> [What the task requires]
Could you output exactly the lines running from the one containing "Click Laura Sanchez's call count of 79" to the final line of the listing below, leaving out pictures?

===============

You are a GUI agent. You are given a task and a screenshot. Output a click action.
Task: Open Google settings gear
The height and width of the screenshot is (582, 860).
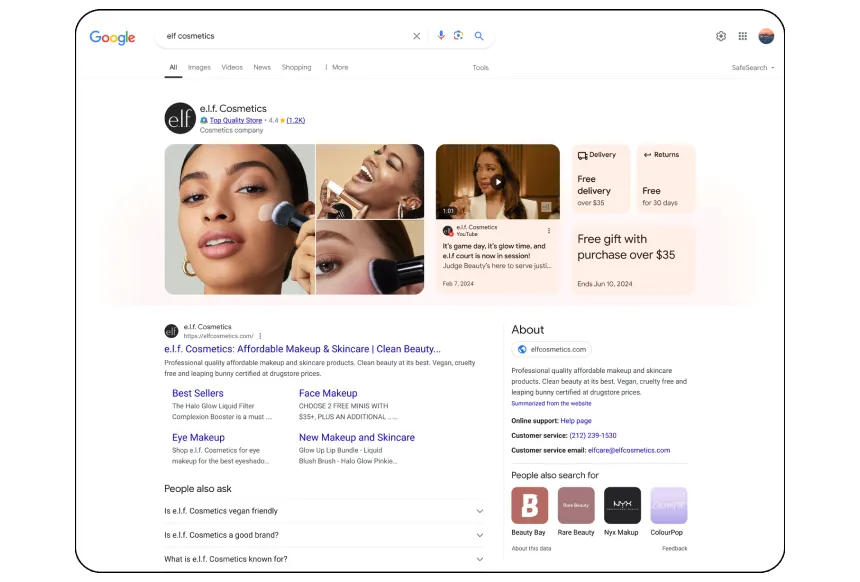tap(721, 36)
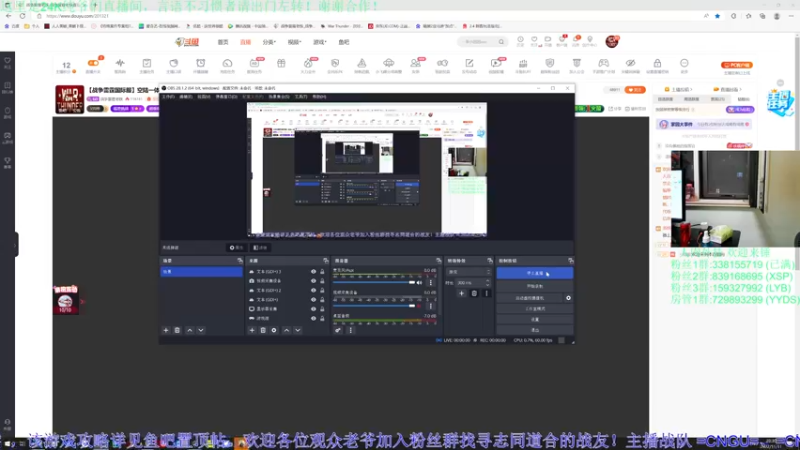Viewport: 800px width, 450px height.
Task: Delete the selected OBS source with trash icon
Action: tap(262, 330)
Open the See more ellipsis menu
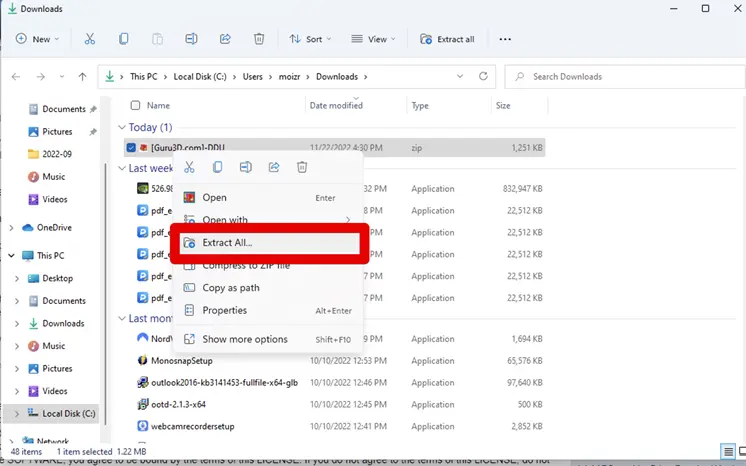This screenshot has width=746, height=466. pyautogui.click(x=505, y=39)
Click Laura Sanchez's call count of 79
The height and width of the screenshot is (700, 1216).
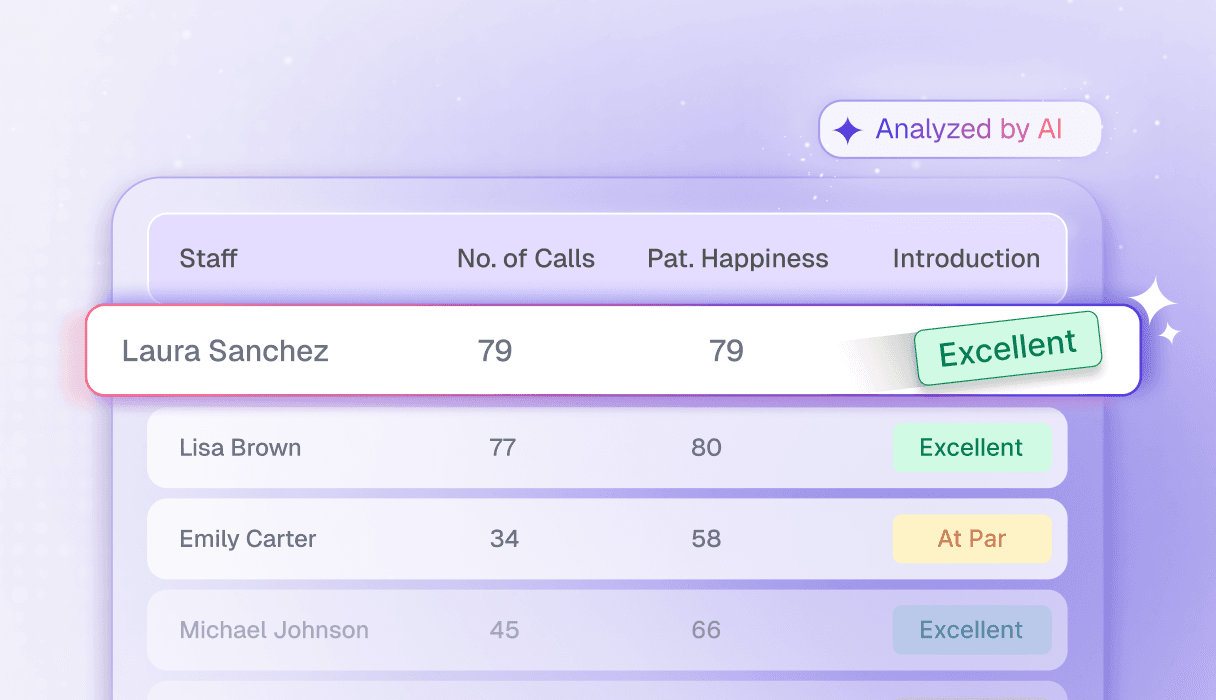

===============

> [Response]
Click Laura Sanchez's call count of 79
The height and width of the screenshot is (700, 1216).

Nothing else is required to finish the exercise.